Source – BLOMFIELD v CAMERON SLATER – POT, KETTLE, BLACK – LABOUR RAG, THE STANDARD & LYNN PRENTICE, AT IT AGAIN

Yet despite Justice Asher’s doubts around Blomfield’s ongoing claims of theft judge Asher’s judgement contained one paragraph that Blomfield, Prentice and Fisher have clung desperately to ever since:

“In the ordinary course of events persons do not legitimately come by the personal hard drive and filing cabinets of other persons. Even if Mr Slater was not a party to any illegality, it seems likely that the information was obtained illegally by the sources, and this diminishes the importance of protecting the source” – Justice Raynor Asher, NZ High Court

Now we here at LF cannot be sure why it was that Asher was persuaded to shift from the position he had clearly held during the trial, perhaps he had obtained advice from another source following the open hearing, but of course that could not have happened as it’s completely unlawful……of course in New Zealand you can never be sure!

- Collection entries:
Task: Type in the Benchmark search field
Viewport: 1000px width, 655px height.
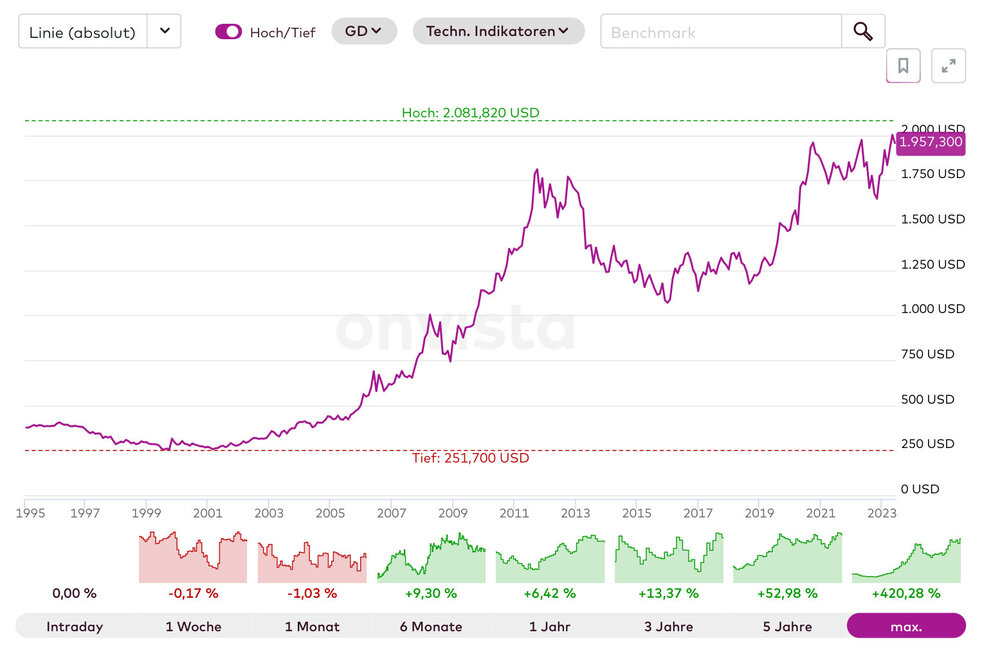Action: pos(720,32)
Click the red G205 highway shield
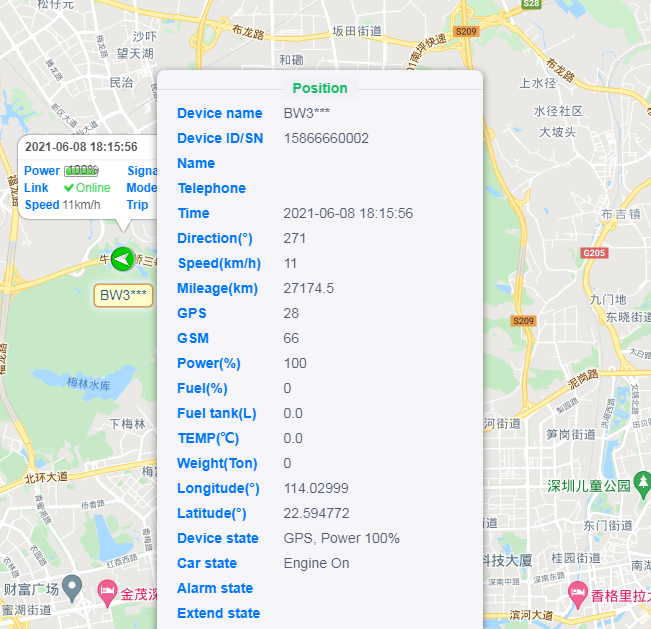The height and width of the screenshot is (629, 651). click(x=594, y=254)
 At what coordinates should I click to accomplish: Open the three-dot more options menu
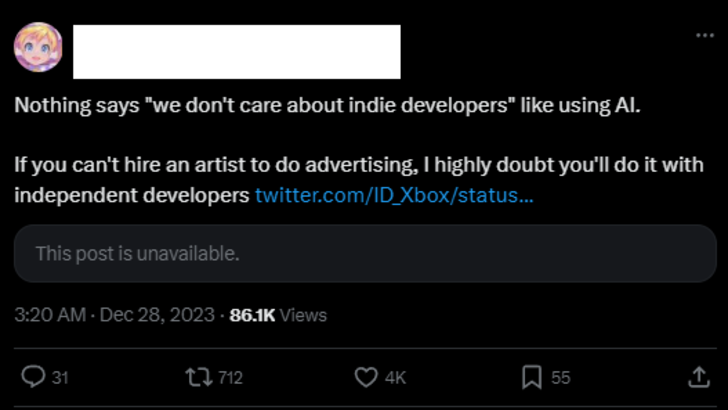click(705, 35)
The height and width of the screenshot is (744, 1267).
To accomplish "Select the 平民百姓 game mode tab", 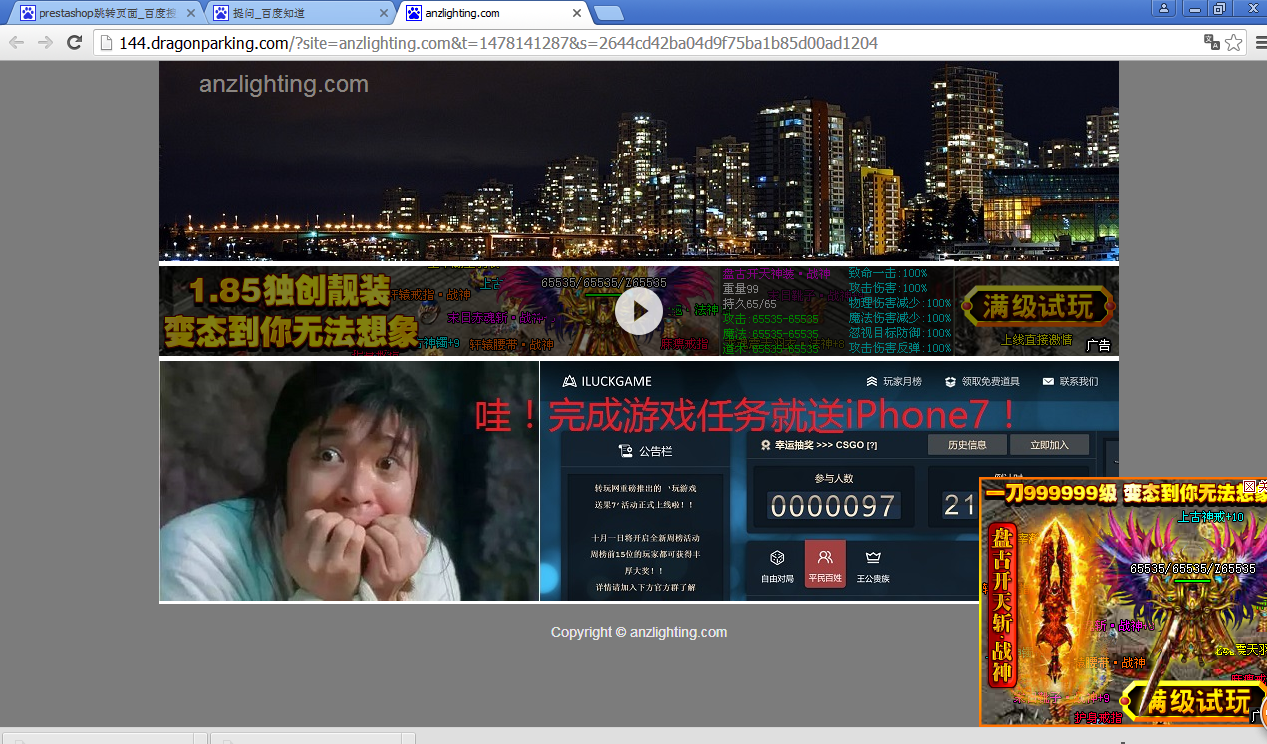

- Your assignment:
Can you extract the part of the Blomfield passage between "Yet despite Justice" and "never be sure!", inclusive, word for word?

- Solution:
Yet despite Justice Asher’s doubts around Blomfield’s ongoing claims of theft judge Asher’s judgement contained one paragraph that Blomfield, Prentice and Fisher have clung desperately to ever since:

“In the ordinary course of events persons do not legitimately come by the personal hard drive and filing cabinets of other persons. Even if Mr Slater was not a party to any illegality, it seems likely that the information was obtained illegally by the sources, and this diminishes the importance of protecting the source” – Justice Raynor Asher, NZ High Court

Now we here at LF cannot be sure why it was that Asher was persuaded to shift from the position he had clearly held during the trial, perhaps he had obtained advice from another source following the open hearing, but of course that could not have happened as it’s completely unlawful……of course in New Zealand you can never be sure!